Ratio of the area of triangles with same vertex and bases along the same line is equal to the ratio of their respective bases.

$\Rightarrow \dfrac{\text{Area of △ POB}}{\text{Area of △ BOC}} = \dfrac{OP}{OC} \\[1em] \Rightarrow \dfrac{40}{\text{Area of △ BOC}} = \dfrac{1}{2} \\[1em] \Rightarrow \text{Area of △ BOC} = 2 \times 40 = 80 \text{ cm}^2.$

From figure,

Area of △ PBC = Area of △ BOC + Area of △ POB = 80 + 40 = 120 cm².

Hence, area of △ BOC = 80 cm² and area of △ PBC = 120 cm².

(ii) Given,

P is the mid-point of AB.

∴ CP is the median of △ ABC.

We know that,

Median of triangle divides it into two triangles of equal area.

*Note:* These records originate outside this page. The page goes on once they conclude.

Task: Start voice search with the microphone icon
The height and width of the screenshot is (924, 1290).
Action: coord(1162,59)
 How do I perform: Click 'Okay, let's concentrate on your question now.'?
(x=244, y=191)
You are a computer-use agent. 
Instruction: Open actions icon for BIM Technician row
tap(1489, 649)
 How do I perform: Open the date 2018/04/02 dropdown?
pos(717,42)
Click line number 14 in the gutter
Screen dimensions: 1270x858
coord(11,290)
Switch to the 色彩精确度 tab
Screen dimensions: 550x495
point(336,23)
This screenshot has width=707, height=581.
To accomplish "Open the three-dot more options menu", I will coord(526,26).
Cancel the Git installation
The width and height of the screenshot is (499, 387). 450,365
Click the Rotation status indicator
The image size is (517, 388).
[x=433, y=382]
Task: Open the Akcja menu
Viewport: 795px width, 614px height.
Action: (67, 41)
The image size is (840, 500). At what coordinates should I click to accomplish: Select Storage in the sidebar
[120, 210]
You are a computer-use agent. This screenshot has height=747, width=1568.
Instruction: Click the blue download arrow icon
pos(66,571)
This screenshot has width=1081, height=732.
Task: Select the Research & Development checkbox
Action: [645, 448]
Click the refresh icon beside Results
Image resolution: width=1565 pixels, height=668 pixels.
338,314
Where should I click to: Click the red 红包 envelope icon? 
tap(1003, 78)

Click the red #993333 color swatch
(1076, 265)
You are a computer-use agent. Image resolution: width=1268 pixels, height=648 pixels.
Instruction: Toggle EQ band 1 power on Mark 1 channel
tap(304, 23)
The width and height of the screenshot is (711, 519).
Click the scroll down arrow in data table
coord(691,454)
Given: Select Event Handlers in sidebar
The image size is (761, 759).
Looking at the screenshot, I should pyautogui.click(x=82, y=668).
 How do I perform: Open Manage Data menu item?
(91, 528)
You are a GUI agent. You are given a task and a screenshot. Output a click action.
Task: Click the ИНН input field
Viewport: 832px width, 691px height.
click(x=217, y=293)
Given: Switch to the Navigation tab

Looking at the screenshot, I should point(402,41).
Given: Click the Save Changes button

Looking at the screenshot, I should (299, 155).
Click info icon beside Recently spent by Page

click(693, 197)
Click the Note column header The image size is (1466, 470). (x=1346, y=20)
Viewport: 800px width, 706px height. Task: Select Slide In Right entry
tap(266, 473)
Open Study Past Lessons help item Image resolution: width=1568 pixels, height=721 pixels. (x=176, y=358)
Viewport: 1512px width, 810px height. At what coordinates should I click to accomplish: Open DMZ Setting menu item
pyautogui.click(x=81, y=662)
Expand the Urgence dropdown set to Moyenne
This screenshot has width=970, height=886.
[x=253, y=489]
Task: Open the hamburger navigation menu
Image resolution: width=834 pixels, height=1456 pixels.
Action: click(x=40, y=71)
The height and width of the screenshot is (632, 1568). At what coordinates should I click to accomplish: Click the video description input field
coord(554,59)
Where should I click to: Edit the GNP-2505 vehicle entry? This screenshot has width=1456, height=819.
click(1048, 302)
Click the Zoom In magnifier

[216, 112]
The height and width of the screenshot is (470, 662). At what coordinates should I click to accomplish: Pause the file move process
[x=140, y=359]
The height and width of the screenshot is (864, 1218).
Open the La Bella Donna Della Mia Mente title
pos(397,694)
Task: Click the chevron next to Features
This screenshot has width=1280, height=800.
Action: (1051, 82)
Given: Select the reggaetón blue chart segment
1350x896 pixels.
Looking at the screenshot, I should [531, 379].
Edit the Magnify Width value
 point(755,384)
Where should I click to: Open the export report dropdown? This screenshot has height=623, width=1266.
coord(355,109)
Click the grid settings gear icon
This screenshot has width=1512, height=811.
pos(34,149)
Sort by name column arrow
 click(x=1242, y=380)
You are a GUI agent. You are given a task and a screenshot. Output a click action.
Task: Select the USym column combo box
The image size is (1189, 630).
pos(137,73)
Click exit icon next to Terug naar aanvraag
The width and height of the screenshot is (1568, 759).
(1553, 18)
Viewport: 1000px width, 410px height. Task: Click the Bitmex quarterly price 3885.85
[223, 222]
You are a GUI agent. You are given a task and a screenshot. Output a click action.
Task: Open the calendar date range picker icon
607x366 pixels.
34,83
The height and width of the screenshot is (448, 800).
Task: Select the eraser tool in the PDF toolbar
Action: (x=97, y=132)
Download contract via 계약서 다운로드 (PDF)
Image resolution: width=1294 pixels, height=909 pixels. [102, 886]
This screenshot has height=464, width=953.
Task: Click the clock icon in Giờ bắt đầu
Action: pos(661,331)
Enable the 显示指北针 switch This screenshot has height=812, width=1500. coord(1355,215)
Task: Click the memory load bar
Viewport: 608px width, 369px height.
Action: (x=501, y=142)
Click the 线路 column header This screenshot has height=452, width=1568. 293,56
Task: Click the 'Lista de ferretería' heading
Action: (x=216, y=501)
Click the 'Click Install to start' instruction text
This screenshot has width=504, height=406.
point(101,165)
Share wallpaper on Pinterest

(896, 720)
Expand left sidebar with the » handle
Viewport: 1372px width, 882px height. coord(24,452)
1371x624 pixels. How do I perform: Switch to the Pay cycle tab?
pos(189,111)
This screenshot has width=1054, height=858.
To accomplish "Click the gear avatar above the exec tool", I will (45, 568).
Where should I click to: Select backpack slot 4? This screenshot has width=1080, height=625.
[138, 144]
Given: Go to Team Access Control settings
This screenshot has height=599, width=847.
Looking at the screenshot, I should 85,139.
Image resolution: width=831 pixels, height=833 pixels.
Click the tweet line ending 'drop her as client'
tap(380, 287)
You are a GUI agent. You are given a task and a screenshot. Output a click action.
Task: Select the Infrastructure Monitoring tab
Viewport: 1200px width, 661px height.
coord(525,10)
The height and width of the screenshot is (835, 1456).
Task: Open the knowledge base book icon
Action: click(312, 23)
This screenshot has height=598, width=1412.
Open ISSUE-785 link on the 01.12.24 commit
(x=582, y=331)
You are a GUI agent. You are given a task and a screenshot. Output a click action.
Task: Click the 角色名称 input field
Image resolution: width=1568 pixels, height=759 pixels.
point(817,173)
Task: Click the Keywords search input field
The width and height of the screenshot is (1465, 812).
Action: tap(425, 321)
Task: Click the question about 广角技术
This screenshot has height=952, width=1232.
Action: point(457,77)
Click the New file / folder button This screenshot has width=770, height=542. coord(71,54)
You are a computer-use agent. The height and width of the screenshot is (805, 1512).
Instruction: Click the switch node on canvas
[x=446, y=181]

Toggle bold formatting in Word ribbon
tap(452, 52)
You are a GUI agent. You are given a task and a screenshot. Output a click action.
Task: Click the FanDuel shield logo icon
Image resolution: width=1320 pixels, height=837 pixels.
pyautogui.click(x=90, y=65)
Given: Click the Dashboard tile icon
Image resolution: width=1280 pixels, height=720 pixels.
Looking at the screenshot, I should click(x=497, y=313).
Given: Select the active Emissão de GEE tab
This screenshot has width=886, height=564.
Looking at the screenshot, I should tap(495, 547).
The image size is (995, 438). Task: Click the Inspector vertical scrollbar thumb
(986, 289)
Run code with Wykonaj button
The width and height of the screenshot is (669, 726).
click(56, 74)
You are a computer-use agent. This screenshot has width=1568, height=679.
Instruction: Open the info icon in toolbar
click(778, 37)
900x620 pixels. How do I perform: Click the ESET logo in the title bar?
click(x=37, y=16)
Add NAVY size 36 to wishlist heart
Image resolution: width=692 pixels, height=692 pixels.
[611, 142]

∴ Area of △ APC = Area of △ PBC = 120 cm².

From figure,

⇒ Area of △ ABC = Area of △ APC + Area of △ BPC = 120 + 120 = 240 cm².

We know that,

The area of triangle is half that of a parallelogram on the same base and between the same parallels.

Since, △ ABC and || gm ABCD lies on same base AB and between same parallel lines AB and DC.

∴ Area of △ ABC = $\dfrac{1}{2}$ Area of || gm ABCD

⇒ Area of || gm ABCD = 2 Area of △ ABC = 2 × 240 = 480 cm².

Hence, area of △ ABC = 240 cm² and || gm ABCD = 480 cm².